Protonen und Neutronen sind also eigentlich eine klumpige, brodelnde Suppe aus realen und virtuellen Quarks (Seequarks) und ihren Antiteilchen sowie Gluonen, die die starke Kernkraft zwischen ihnen vermitteln. Rechnerisch beschreibt man die Nukleonen darum im Rahmen des Konstituenten-Quark-Modells, in dem alle diese Teilchen samt ihren Einflüssen zusammengefasst werden. Die Masse der drei Valenzquarks ist für die Masse der Neutronen und Protonen und für die gesamte Atommasse fast vernachlässigbar. Diese ergibt sich vor allem aus der enorm starken Bindungsenergie, aus der somit stammt fast die gesamte Masse der uns vertrauten Materie um uns herum stammt.

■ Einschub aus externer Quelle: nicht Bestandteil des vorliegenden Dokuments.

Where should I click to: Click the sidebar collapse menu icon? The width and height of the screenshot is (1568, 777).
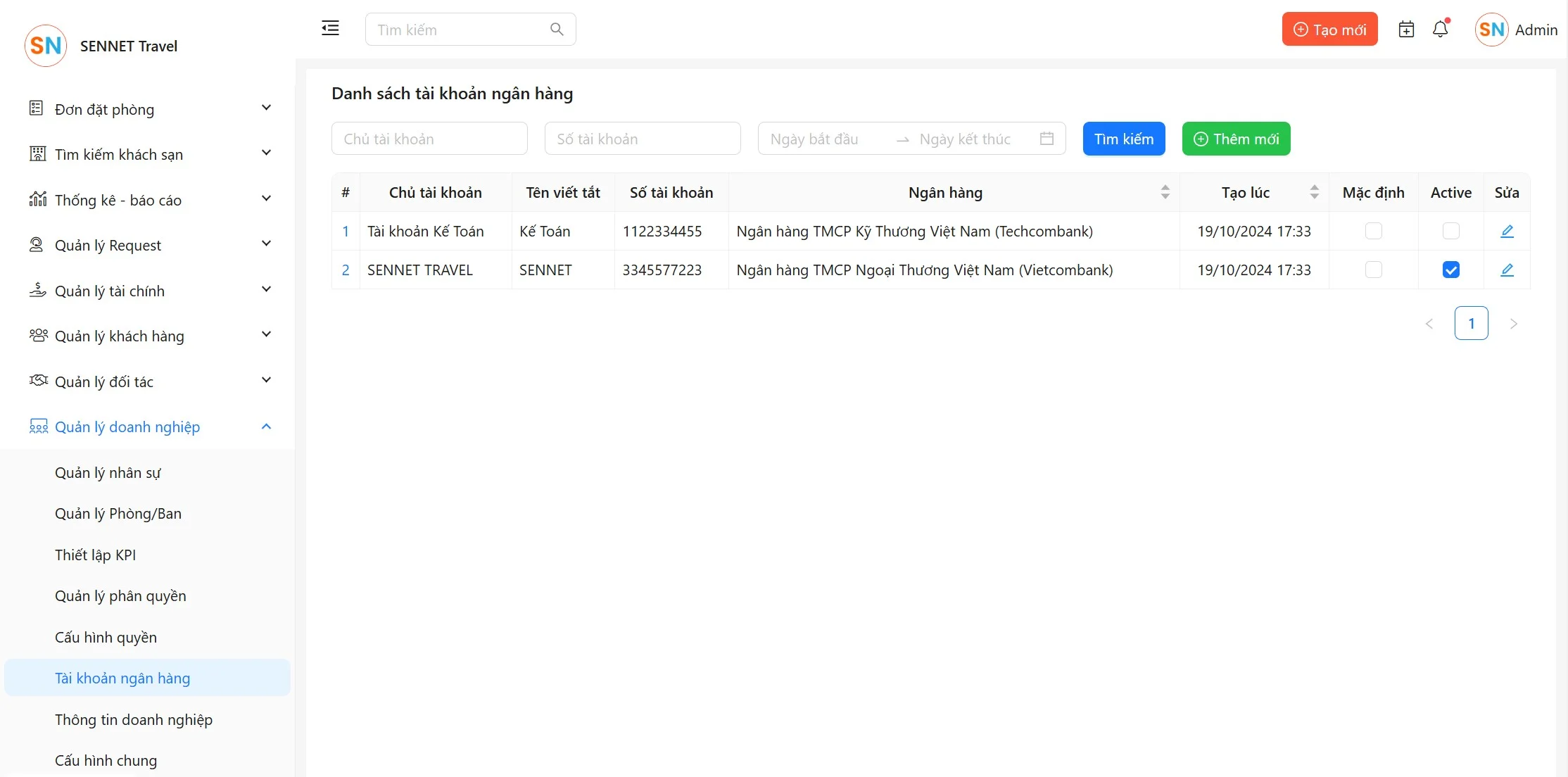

Masse und Energie sind laut Albert Einsteins Relativitätstheorie zwei Seiten einer Medaille (E = mc2). Masseteilchen sind dementsprechend etwas wie „gefesselte“ oder „eingekapselte“ Energie. Daher werden Teilchenmassen der leichteren Vergleichbarkeit halber auch oft in der Einheit Elektronenvolt (eV) angegeben.

Masse

Wir müssen zwei Massebegriffe unterscheiden: Zum einen ist da die mikroskopische Masse, die wir aus dem Alltag kennen. Wenn ein Gegenstand 10 Kilogramm auf die Waage bringt, dann ergibt sich seine Masse aus den Atommassen. Sie entstehen, wie beschrieben, aus der Bindungsenergie im Inneren der Protonen und Neutronen – entsprechend der Äquivalenz von Masse und Energie.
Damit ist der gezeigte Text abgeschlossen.